Finally, a bowstring bridge is likely to replace the present Tallah Bridge.
The railways had turned down the earlier bowstring design and suggested a cable-stayed one with larger spans and less number of piers to avoid prolonged blocking of the railway tracks underneath. But now the state PWD has reviewed the design and decided to go for the steel-arch bowstring girder design with certain modifications.
Eastern Railway has given a verbal nod to the amended design and agreed to closing two or three of its lines to facilitate pier construction.
The 51-year-old structure is actually a road overbridge (ROB) and falls within the ambit of Eastern Railways (ER).
TOI was the first to report that even as PWD had sketched a bowstring bridge in the draft masterplan, or the general arrangement drawing (GAD), adopting Research and Standards Organization (RDSO) standardization, ER didn’t approve it, citing technical constraints.
At a meeting on December 26, ER engineers told PWD that construction of multiple piers as shown in the GAD would jeopardize train movement. A cable-stayed bridge, on the other hand, is more feasible here.

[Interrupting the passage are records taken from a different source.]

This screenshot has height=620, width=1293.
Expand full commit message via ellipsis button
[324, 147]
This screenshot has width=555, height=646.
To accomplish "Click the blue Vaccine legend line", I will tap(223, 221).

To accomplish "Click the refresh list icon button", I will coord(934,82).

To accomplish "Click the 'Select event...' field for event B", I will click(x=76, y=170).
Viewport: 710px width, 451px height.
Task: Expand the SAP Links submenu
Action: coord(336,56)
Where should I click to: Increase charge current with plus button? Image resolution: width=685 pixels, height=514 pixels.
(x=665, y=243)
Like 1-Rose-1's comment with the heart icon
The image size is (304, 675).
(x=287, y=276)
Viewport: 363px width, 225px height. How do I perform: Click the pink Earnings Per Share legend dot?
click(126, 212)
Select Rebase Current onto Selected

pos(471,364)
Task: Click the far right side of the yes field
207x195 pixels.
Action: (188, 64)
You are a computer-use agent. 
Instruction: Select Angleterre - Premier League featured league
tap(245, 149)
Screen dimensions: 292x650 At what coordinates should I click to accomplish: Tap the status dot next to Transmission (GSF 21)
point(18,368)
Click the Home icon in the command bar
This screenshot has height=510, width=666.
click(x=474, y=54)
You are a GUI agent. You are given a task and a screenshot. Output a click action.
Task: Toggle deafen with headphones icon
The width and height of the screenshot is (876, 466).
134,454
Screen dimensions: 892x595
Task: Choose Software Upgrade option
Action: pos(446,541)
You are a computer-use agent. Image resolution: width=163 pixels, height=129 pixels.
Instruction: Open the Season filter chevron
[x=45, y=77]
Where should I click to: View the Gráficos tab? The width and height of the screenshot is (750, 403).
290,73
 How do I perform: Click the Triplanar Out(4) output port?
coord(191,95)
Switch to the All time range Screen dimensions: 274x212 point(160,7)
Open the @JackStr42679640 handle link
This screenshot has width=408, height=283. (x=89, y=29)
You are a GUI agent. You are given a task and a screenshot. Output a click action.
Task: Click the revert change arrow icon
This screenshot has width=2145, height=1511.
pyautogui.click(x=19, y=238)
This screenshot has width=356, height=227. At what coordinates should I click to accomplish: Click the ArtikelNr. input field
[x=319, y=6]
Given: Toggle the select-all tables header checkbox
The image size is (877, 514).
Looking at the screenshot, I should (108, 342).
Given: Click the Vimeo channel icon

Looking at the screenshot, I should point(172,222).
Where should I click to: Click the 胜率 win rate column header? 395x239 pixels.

On January 16, PWD came up with an amended bowstring design that showed an arrangement of bigger spans supported by less number of piers. The five spans in the earlier design included four bowstring girders, 50m each, along with a 24m composite girder. The 224m deck was supported by 10 piers. The new design will have bigger spans – of 72m length. There will be 5 to 6 piers. “PWD is sticking to railway rules and drawing up the ROB as per RDSO-certified bowstring designs,” a state official said.